Aim of the task: The response must consist of the lines below from the one with "Zamena artikala (46, 2300)" through the one with "Impresum (485, 2558)", exactly as they appear and with both ends kept.

Available data:

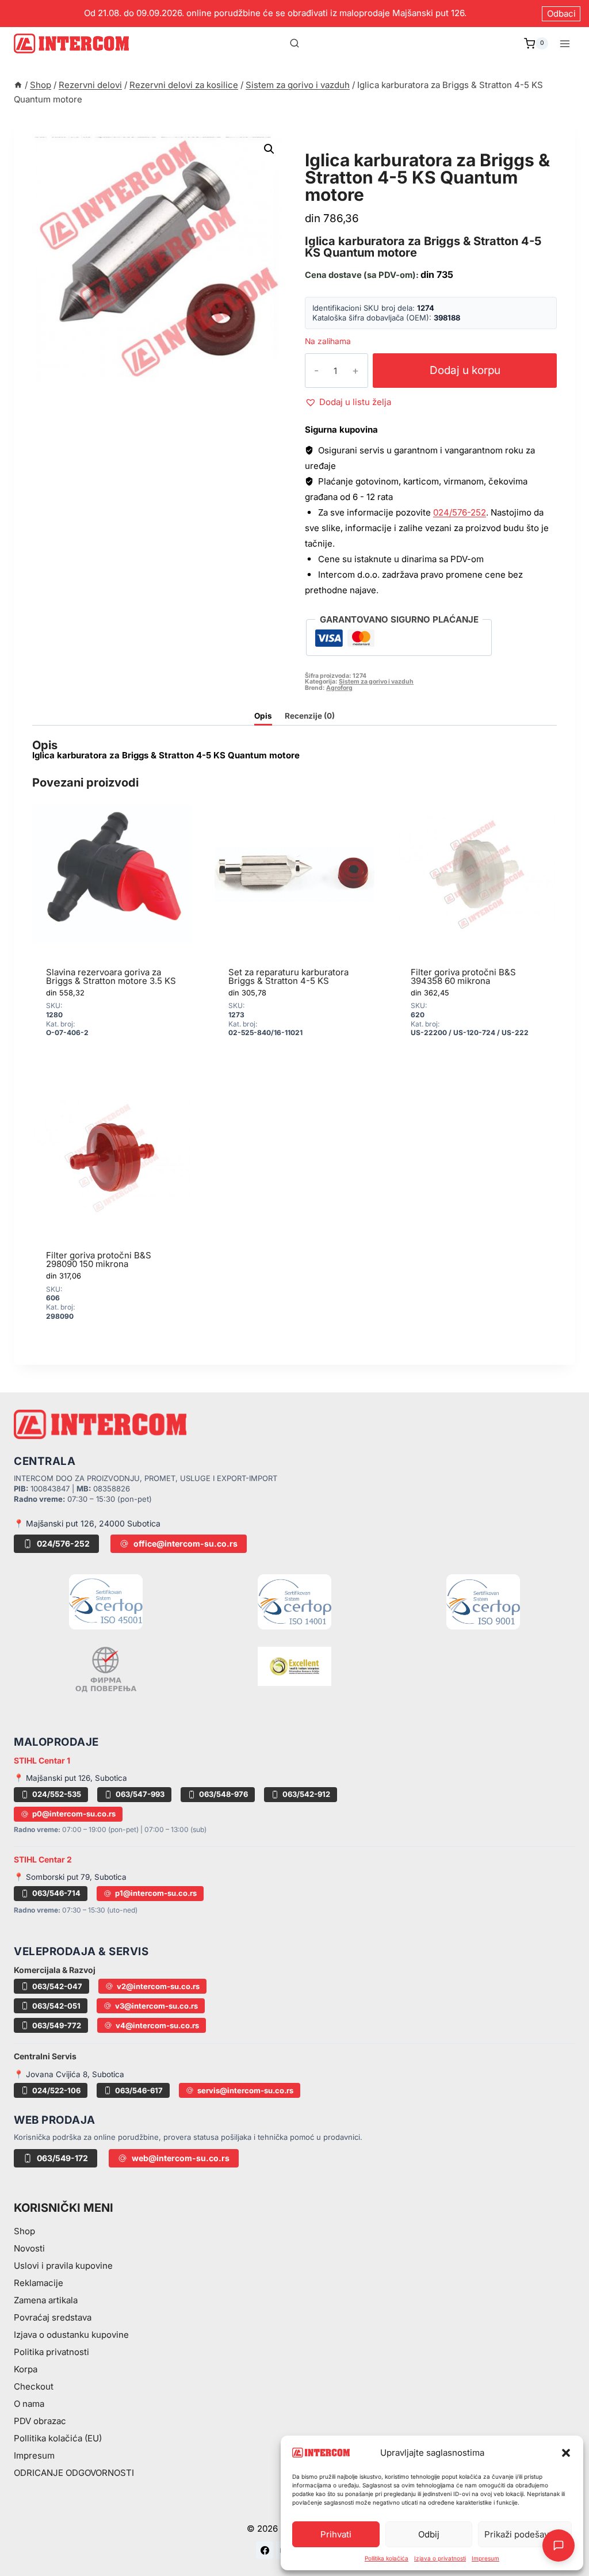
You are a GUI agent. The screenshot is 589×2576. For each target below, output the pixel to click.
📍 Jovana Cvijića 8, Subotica (69, 2074)
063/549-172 (62, 2158)
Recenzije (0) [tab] (310, 715)
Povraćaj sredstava (52, 2317)
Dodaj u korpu (465, 370)
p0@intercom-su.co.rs (74, 1813)
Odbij (428, 2534)
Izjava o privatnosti (440, 2558)
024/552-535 (56, 1794)
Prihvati (335, 2534)
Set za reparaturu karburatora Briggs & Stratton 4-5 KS (288, 976)
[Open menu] (564, 43)
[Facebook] (264, 2550)
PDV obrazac (40, 2420)
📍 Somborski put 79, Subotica (70, 1877)
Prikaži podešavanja (524, 2534)
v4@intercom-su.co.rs (157, 2025)
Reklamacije (38, 2282)
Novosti (29, 2248)
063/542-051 (56, 2005)
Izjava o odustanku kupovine (71, 2334)
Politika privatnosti (51, 2351)
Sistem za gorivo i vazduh (380, 147)
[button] (566, 2453)
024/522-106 (56, 2090)
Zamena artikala (46, 2300)
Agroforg (339, 688)
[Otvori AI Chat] (558, 2545)
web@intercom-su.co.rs (181, 2158)
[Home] (18, 84)
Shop (24, 2231)
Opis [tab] (263, 715)
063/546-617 (139, 2090)
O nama (29, 2403)
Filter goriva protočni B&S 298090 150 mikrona (98, 1259)
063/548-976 (223, 1794)
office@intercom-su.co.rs (185, 1543)
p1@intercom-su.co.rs (156, 1893)
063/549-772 (56, 2025)
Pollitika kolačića (386, 2558)
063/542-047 (57, 1986)
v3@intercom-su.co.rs (156, 2005)
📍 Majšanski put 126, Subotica (70, 1778)
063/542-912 (306, 1794)
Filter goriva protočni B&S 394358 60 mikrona (463, 976)
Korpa (25, 2369)
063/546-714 (56, 1893)
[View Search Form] (294, 43)
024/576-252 (459, 512)
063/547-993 (140, 1794)
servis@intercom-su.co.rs (245, 2090)
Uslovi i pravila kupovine (63, 2265)
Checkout (33, 2386)
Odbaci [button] (561, 13)
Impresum (485, 2558)
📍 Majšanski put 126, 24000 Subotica (87, 1523)
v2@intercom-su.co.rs (158, 1986)
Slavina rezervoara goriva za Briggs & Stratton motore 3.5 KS (111, 976)
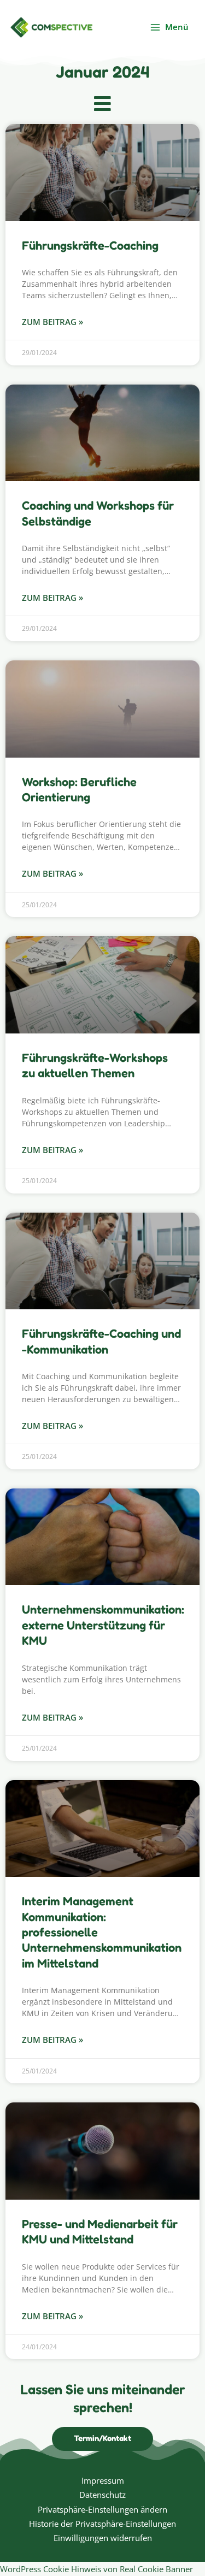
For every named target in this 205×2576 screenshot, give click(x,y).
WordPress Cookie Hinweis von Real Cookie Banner (96, 2568)
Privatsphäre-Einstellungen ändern (102, 2509)
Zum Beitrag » (52, 321)
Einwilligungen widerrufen (103, 2537)
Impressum (102, 2480)
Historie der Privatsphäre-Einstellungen (102, 2523)
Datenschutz (102, 2494)
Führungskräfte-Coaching (90, 245)
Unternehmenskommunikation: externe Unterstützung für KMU (103, 1624)
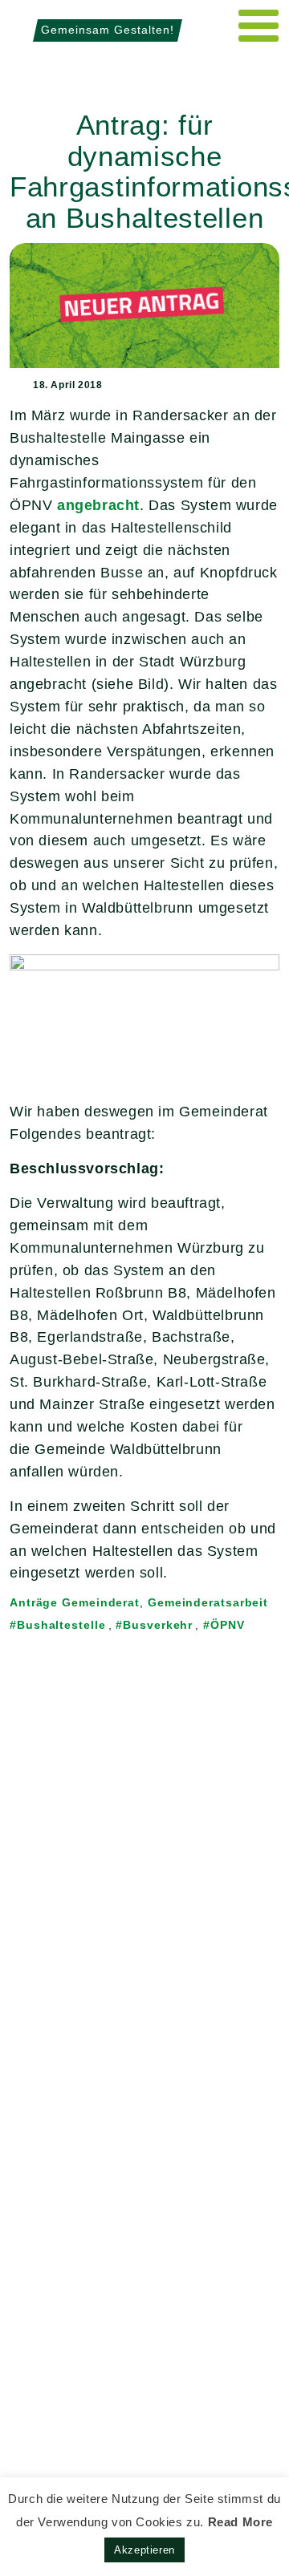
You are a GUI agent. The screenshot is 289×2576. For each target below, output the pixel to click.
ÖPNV (227, 1624)
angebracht (98, 505)
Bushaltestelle (61, 1624)
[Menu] (259, 25)
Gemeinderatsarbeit (208, 1602)
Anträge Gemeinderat (75, 1602)
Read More (240, 2522)
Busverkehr (158, 1624)
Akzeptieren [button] (144, 2550)
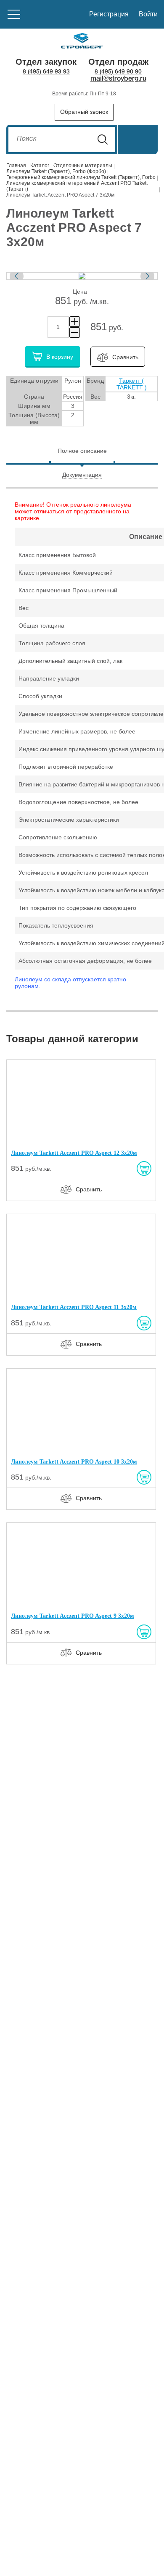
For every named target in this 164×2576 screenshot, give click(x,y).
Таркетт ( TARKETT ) (131, 384)
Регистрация (109, 14)
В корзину (59, 356)
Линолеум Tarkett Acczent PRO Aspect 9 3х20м (72, 1616)
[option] (82, 276)
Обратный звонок (84, 111)
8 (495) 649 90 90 (118, 72)
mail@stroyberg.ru (118, 79)
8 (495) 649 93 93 (46, 72)
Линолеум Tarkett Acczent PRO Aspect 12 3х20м (74, 1153)
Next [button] (147, 276)
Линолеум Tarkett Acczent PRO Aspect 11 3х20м (74, 1307)
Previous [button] (17, 276)
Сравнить (125, 357)
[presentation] (82, 451)
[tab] (82, 452)
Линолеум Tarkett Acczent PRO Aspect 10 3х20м (74, 1462)
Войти (148, 14)
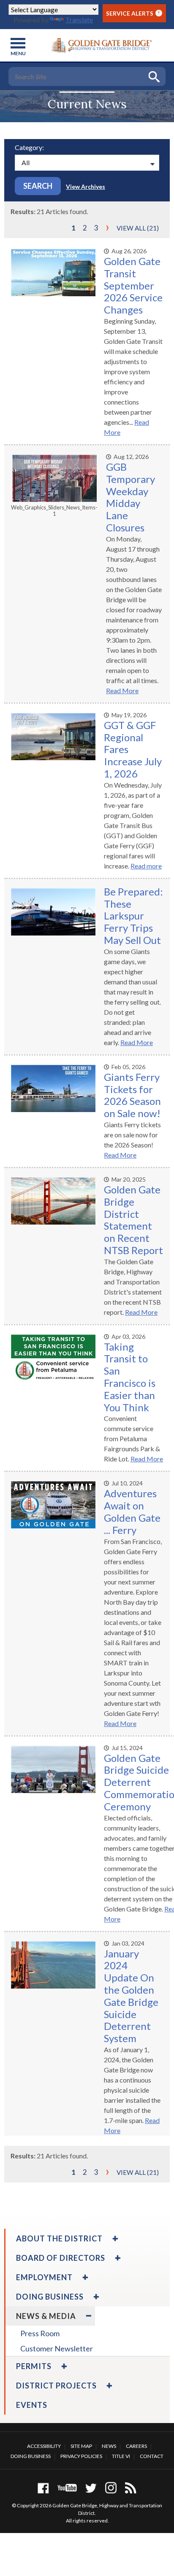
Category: (29, 147)
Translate (79, 20)
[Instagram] (111, 2487)
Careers (136, 2446)
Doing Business (31, 2456)
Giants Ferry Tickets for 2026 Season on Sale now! (132, 1095)
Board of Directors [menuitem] (60, 2257)
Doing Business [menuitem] (50, 2296)
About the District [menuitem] (59, 2238)
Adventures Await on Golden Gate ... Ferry (132, 1511)
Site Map (81, 2446)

Solution to this task:
Zamena artikala (46, 2300)
Agroforg (339, 688)
[Otvori AI Chat] (558, 2545)
web@intercom-su.co.rs (181, 2158)
[Home] (18, 84)
Shop (24, 2231)
Opis [tab] (263, 715)
063/546-617 (139, 2090)
O nama (29, 2403)
Filter goriva protočni B&S 298090 150 mikrona (98, 1259)
063/548-976 (223, 1794)
office@intercom-su.co.rs (185, 1543)
p1@intercom-su.co.rs (156, 1893)
063/549-772 (56, 2025)
Pollitika kolačića (386, 2558)
063/542-047 (57, 1986)
v3@intercom-su.co.rs (156, 2005)
📍 Majšanski put 126, Subotica (70, 1778)
063/542-912 (306, 1794)
Filter goriva protočni B&S 394358 60 mikrona (463, 976)
Korpa (25, 2369)
063/546-714 (56, 1893)
[View Search Form] (294, 43)
024/576-252 (459, 512)
063/547-993 (140, 1794)
servis@intercom-su.co.rs (245, 2090)
Uslovi i pravila kupovine (63, 2265)
Checkout (33, 2386)
Odbaci [button] (561, 13)
Impresum (485, 2558)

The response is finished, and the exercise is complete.